Заговорил быстро, без паузы, без передыху:
— Тюрьма — это очень страшно, Женька. Невыносимо, несовместимо ни с чем человеческим. Безвоздушное пространство, в котором тем не менее приходится как-то дышать, и это хуже всего, ведь с каждым вдохом ты чувствуешь, как меняешься, теряешь самое главное в себе. Чтобы там выжить, надо выдернуть из себя несущую ось, перевернуть свой мир и все ценности в нем. Смириться, признать, что можно и так. Что от этого не умирают — без свободы.
— И за что тебя посадили? — равнодушно бросил Женька.
— Я как раз об этом. Ты же слышал о салатовом мятеже?
— Салатовой революции?
— Это в новой терминологии, после реабилитации в двадцать шестом. А тогда, в девятнадцатом, мы были мало того что мятежниками — на нас повесили ответственность за мировой экономический кризис, пускай уже тогда все понимали, какая это бессмыслица. Но состоялся показательный процесс. Меня осудили на пятнадцать лет. Как главного обвиняемого, зачинщика, полевого командира, — он сглотнул, перевел дыхание.
И продолжил:
— А Виктора Винниченко там не было. Хотя все знали. Официальный лидер нашего движения, он как-то сумел выкрутиться, остаться на свободе. И в двадцать шестом снова благополучно ее возглавил, «Нашу свободу». Правда, меня это уже не интересовало.

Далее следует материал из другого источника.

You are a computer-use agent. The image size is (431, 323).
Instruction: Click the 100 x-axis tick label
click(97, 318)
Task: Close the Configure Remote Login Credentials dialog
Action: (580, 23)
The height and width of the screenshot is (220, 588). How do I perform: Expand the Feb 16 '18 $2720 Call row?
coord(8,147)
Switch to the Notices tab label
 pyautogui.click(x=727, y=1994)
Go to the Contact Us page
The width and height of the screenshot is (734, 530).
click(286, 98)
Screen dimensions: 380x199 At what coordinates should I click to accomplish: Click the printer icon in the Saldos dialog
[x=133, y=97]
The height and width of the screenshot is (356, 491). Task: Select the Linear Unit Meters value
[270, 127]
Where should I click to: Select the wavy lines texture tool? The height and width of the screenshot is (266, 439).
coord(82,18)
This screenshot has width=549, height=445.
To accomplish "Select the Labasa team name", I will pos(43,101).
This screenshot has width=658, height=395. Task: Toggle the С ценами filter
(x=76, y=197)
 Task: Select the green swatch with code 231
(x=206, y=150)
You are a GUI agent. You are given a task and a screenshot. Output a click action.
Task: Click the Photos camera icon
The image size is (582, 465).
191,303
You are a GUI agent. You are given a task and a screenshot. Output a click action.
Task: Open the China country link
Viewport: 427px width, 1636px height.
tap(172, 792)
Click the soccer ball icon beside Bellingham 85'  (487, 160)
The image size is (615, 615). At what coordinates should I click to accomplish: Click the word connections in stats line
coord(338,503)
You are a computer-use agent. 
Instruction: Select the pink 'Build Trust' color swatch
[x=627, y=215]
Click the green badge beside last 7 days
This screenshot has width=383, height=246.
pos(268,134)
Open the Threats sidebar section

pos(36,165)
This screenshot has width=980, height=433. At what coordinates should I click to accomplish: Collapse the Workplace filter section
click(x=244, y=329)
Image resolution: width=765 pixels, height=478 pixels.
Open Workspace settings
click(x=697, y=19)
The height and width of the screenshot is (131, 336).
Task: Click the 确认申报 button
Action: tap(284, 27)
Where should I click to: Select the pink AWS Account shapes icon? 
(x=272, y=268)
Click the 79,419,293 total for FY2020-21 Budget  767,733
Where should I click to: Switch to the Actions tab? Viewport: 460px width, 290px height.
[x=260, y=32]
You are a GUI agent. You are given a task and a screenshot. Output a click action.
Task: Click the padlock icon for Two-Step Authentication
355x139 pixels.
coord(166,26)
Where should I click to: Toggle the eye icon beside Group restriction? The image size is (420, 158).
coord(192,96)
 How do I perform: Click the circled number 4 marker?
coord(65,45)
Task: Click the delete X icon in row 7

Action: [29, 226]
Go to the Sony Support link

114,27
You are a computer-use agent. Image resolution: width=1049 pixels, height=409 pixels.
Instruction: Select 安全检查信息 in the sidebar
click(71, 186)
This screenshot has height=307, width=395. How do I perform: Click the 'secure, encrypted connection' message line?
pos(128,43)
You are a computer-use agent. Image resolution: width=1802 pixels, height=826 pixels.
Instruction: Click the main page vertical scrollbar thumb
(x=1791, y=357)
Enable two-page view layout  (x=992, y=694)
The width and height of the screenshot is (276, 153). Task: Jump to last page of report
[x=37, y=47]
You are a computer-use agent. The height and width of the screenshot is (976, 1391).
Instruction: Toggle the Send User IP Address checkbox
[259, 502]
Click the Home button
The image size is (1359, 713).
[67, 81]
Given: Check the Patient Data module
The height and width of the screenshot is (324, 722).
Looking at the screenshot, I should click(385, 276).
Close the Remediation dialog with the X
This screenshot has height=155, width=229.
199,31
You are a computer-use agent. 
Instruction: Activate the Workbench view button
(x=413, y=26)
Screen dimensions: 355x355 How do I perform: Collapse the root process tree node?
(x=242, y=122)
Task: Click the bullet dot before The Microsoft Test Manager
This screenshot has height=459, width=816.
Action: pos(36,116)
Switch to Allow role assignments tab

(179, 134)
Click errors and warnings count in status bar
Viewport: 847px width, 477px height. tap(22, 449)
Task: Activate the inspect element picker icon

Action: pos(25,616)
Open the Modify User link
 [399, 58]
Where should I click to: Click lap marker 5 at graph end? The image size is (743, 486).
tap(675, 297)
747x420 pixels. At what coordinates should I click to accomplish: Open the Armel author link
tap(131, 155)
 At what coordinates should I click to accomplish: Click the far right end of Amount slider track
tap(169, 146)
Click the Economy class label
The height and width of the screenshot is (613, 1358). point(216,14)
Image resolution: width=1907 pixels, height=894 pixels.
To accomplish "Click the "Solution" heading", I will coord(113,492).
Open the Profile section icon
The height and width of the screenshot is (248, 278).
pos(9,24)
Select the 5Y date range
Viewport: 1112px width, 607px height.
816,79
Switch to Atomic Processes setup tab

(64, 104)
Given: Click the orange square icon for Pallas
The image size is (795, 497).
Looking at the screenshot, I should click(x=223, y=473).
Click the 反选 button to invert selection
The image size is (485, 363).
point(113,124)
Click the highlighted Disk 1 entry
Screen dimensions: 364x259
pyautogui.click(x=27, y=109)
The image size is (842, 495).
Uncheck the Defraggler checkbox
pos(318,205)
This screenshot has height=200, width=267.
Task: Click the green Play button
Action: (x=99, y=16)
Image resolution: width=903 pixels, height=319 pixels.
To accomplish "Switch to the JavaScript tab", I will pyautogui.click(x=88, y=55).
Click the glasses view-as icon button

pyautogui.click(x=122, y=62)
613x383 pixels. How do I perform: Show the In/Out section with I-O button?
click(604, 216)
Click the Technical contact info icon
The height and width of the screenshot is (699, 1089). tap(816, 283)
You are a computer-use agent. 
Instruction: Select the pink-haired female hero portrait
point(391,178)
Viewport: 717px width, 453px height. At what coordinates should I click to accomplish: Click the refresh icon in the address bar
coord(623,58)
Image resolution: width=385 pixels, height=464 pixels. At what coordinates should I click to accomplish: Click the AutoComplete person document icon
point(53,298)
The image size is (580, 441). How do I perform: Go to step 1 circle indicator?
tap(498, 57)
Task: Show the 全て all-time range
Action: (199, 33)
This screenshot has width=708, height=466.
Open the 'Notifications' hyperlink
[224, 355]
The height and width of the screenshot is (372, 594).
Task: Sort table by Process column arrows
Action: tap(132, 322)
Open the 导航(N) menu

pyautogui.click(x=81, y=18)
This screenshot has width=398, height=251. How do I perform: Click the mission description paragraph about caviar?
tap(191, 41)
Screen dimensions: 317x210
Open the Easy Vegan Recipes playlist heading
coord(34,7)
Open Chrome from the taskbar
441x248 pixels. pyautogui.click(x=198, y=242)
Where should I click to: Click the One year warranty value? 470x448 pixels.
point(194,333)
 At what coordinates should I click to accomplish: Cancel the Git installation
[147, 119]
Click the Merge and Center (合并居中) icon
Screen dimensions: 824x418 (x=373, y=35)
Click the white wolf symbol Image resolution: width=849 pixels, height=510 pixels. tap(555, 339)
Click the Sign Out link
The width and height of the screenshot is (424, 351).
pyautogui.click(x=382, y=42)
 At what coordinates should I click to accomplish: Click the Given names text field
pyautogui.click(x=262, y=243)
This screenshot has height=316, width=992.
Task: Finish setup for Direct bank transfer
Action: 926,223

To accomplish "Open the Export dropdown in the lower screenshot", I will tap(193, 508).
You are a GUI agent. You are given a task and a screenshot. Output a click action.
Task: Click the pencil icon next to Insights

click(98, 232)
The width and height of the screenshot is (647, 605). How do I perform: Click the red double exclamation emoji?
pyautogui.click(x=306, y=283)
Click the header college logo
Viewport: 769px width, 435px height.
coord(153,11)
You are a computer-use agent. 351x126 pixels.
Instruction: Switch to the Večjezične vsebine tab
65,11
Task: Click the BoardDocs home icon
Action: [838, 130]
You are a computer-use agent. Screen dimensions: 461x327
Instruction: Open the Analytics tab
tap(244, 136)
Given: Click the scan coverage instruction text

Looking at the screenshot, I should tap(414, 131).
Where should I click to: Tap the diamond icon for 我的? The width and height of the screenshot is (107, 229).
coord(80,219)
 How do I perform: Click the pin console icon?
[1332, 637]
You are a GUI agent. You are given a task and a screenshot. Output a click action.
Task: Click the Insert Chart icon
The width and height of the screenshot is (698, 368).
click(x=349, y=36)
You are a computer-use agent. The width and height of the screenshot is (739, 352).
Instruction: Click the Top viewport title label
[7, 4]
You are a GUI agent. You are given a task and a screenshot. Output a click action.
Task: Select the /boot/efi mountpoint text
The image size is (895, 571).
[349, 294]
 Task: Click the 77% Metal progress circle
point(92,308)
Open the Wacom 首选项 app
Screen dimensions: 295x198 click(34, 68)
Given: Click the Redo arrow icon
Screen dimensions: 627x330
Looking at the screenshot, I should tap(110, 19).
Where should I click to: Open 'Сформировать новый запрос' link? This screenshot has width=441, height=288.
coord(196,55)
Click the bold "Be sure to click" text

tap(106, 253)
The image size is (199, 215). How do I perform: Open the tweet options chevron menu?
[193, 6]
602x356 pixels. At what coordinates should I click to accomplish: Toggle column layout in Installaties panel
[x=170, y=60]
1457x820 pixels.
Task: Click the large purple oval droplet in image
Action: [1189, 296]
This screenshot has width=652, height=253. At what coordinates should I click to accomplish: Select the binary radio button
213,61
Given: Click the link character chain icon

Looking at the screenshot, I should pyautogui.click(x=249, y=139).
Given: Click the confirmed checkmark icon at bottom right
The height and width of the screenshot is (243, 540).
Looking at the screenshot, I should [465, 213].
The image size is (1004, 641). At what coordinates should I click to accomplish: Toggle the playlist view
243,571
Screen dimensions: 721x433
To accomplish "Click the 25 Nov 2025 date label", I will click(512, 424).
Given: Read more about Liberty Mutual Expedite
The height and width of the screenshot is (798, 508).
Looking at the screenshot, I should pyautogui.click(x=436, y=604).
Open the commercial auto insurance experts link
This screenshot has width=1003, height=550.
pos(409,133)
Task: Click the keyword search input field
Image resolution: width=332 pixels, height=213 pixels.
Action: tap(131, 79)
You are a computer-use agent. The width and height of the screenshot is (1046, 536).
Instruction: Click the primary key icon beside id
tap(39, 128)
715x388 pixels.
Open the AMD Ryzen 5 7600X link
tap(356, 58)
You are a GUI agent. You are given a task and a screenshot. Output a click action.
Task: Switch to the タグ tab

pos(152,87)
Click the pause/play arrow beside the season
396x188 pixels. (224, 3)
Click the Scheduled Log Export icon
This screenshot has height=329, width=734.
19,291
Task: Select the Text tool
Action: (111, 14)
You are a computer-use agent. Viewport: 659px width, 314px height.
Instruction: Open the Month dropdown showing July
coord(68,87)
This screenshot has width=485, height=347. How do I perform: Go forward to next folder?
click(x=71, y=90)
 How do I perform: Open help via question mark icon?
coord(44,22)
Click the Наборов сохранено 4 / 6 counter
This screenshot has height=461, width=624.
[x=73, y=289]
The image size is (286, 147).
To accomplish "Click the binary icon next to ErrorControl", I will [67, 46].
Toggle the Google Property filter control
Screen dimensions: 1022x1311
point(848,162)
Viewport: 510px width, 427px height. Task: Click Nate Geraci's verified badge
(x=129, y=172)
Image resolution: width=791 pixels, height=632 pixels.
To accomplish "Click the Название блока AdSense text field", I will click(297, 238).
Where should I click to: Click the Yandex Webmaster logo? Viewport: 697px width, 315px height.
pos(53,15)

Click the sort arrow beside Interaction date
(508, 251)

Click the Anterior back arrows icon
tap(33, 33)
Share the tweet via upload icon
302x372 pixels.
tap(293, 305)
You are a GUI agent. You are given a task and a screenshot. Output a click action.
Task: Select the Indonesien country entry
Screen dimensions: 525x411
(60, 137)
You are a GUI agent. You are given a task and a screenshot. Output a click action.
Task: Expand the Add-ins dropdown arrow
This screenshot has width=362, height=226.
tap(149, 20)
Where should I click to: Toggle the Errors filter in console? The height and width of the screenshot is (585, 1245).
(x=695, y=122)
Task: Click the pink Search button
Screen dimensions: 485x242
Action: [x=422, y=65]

У меня была — моя собственная, единственная, настоящая. Только она одна и имеет ценность в жизни. Мне бы хотелось, чтоб ты это понял. Чуть раньше, чем…
— Я понимаю. Поэтому мне и не нужны больше твои деньги, — шмыгнул носом, вскинул подбородок. — Я взрослый свободный человек. Было интересно послушать про твою бурную молодость. Считай, я тебя зауважал. Но давай договоримся: не надо учить меня жить. Я как-нибудь сам.
Олег чертыхнулся, подался вперед, и от этого движения чуть не опрокинулось кресло. Заорал на выдохе, ничего уже не взвешивая, не выбирая выражений, не думая:
— Какой ты к черту «сам»?! Да ты на него смотришь щенячьими глазами, точь-в-точь как я тогда смотрел! Потому что был дурачок, верил ему безоговорочно, он умеет делать так, чтобы ему верили!!! А потом направо и налево жертвует людьми, а сам выходит сухим из воды. Аш-два-о, говоришь? Он поручил тебе вести переговоры — с кем?!
Зазвенела мобилка, и Женька вздрогнул всем телом, хлопнул расширенными глазами и целую музыкальную фразу колебался, отвечать ли на звонок. Затем решился, выпрямил спину, глубоко вдохнул:
— Вы дозвонились Виктору Винниченко. Да. Евгений Стеблов — это я. Да, я уполномочен говорить по проекту.
Олег слушал молча, вглядываясь мучительно в его лицо. Напряженный, старательный, отчаянно стремящийся не то что казаться — ощущать себя взрослым. Односложные твердые фразы: твердость всегда прямо пропорциональна краткости. Непосильный груз мгновенного решения. Я знаю, как это. И могу себе представить, что будет потом.
— Всего доброго. Будьте на связи.
— Кто звонил?
Женька посмотрел недоуменно, словно обалдел от отцовской наглости. Усмехнулся снисходительно и криво, маскируя чуть запоздалый выдох облегчения:
— Это так, фигня. Они все равно тендер не потянут.
— Какой тендер? С термоядерами?
— Да при чем тут термоядеры.
Он уже отошел от напряжения переговоров и на глазах уплывал в расслабление, эйфорию. Улыбнулся блаженно, до рубиновых еще ушей. Махнул рукой:
— Ладно, чего уж там. Ты ведь тоже работаешь на «Аш-два-о».